You can find these reports on the AMS Web site or in print in any library that houses government documents. The Federal-State Market News Service also publishes historical reports available in print through libraries.

Today's Market Prices, a commercial service, stores recent historical reports. There is a fee for using this site, but a free trial period is available.

Buyers and brokers

Wholesalers who want a small amount of produce or a small number of specialty items frequently rely on brokers. Terminal-market brokers can help you divide a full load of produce for sale among two or more buyers. Shipping-point brokers also can help you arrange sales in distant markets.

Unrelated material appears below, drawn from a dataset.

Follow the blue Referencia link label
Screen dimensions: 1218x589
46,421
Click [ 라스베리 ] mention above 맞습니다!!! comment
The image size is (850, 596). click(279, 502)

While making your market analysis, try to contact buyers and brokers representing firms in market areas that are potential customers for Pacific Northwest fresh produce. Personal visits and phone contacts are best--most produce handlers have little time for answering letters.

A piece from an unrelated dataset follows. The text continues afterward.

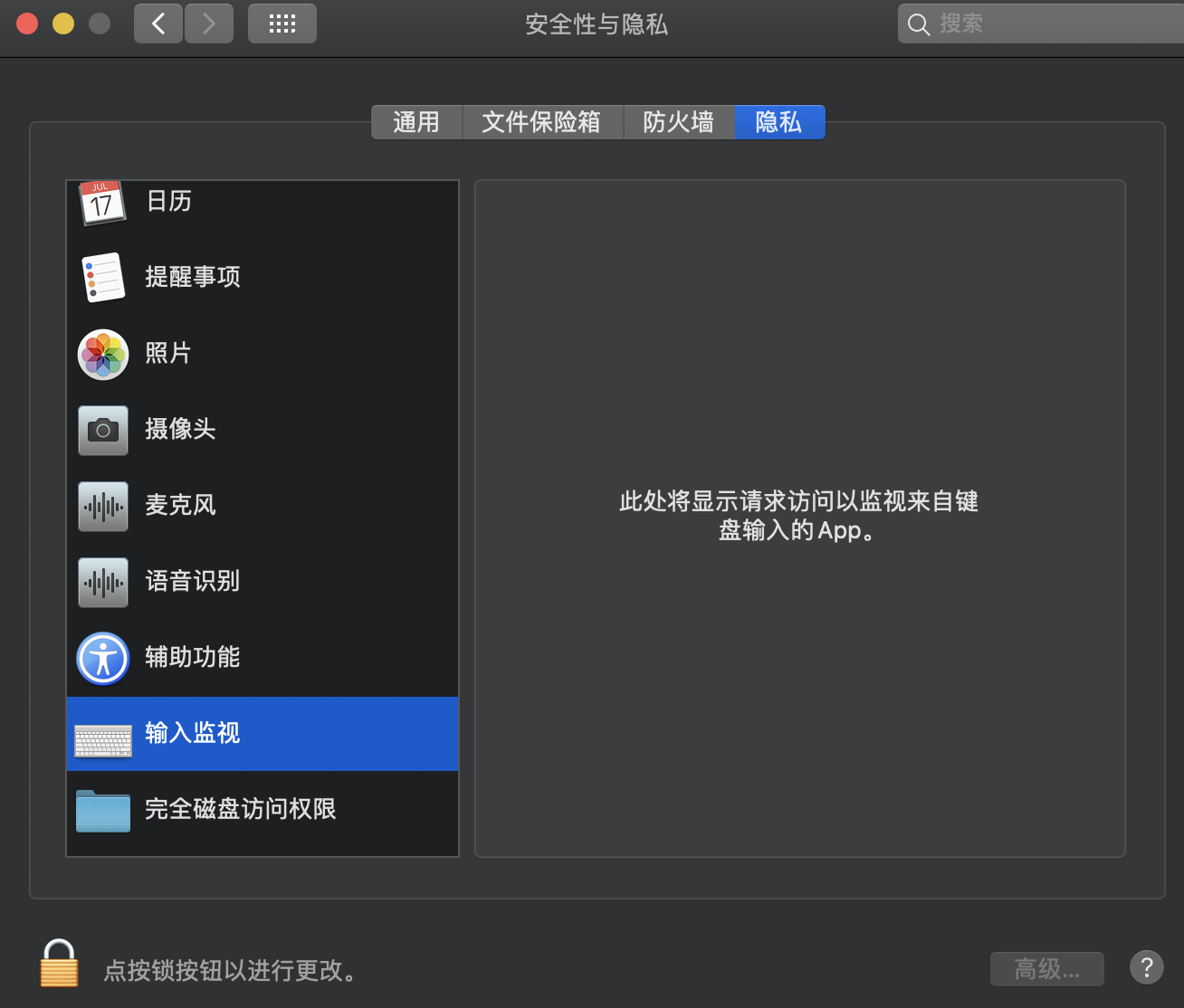Choose the Microphone (麦克风) icon
1184x1008 pixels.
click(103, 506)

You can find addresses and phone numbers in the following sources:

  • Phone directories for major cities (usually available in local libraries or on the Web)
  • Trade directories and educational programming of the United Fresh Fruit and Vegetable Association (Alexandria, VA; no Web site) and the Produce Marketing Association
  • Credit services of The Red Book and The Blue Book
  • Ads in the weekly produce trade newspaper, The Packer

Buyers and brokers may be willing to provide information on the needs of particular customers. Requirements vary by firm and market area.

For example, East Coast firms affiliated with retail grocery stores might prefer small, prepackaged packs of produce, while West Coast firms might prefer bulk packs. Most market areas show preference for a particular variety of fruit or vegetable because of appearance, taste, or tradition.

Ask a buyer or broker for the following information:

  • Desired characteristics (variety, grade, size, etc.)
  • Type of packaging preferred
  • Current sources
  • Weekly purchase volume
  • Preferred transportation methods
  • Prices paid
  • Payment schedule
  • Ordering procedures

Solicit this information for each market area you consider. It can help you get a good picture of the demand for particular products and the procedures needed to get them into the market.

After surveying several market areas, you can compare composite descriptions of each market. You then can analyze further those with the most potential.

Industry resources

For more than 100 years, Vance Publishing Corporation in Lenexa, Kansas has published The Packer and other periodicals for the fresh produce industry. The Packer is a national, weekly produce industry newspaper for growers, shippers, packers, processors, wholesalers, food-service distributors and operators, retailers, and allied suppliers. It includes information on quality and availability, market conditions, and regulatory issues and trends.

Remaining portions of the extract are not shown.